John was manservant to another Mayflower passenger John Carver, who became the first governor of the colony, though he died a few months later. John Howland's future wife Elizabeth Rogers Tilley (Stacey Weaver's 9th great grandmother, 1607–1687) was also aboard with her brother Robert, parents John and Joan Rogers (née Hurst) Tilley, and uncle and aunt Edward and Ann (née Cooper) Tilley. The older generation of Tilleys died shortly after arriving in America. Elizabeth was said to have became smitten with John Howland following his rescue at sea, and though now an orphan, she remained in America and eventually married John.

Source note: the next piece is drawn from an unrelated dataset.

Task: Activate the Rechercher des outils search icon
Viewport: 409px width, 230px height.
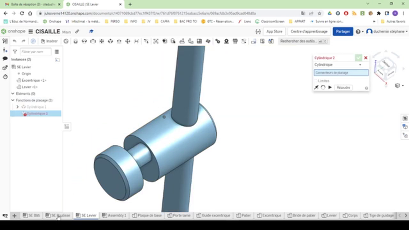Action: pyautogui.click(x=320, y=41)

The Pilgrims on the Mayflower endured the most harsh of pandemics, which continued after they landed: Half of the Mayflower's 104 passengers perished from disease during the first year, setting the stage for the first Thanksgiving in the autumn of 1621 when things stabilized. John and Elizabeth Howland lived long and healthy lives (each about 80 years) and had 10 children together. John has the distinction of being the last male to die among the original pilgrims on the Mayflower. (That fact is pretty impressive, given that he was almost the first to die!)
John garnered an upstanding reputation among Pilgrims and took on roles of increasing responsibility, including oversight of their Kennebec River trading post in Maine, where he also served with John Alden as magistrate. (John Alden, in Henry Wadsworth Longfellow's epic poem The Courtship of Miles Standish, was the recipient of the famous line uttered by his future wife Priscilla: "Why don't you speak for yourself, John?")
On one sad day, rival traders led by John Hocking encroached upon their territory near the trading post. John Howland notified them that they should leave, but they refused. Howland then sent Moses Talbott and three others to cut the cables of the other group's canoe, but Hocking returned armed and threatened the men. Howland pleaded with Hocking not to shoot his men but instead to turn his aim upon him as their commander; however, Hocking refused to listen and shot Talbott in the head at point blank range. Before Hocking could get another shot off, one of Howland's crew promptly shot Hocking dead, and the rest of the rival group fled. A trial ensued for the two killings, and Howland and his men were exonerated for self defense.
Such was life on the wild frontier of colonial America!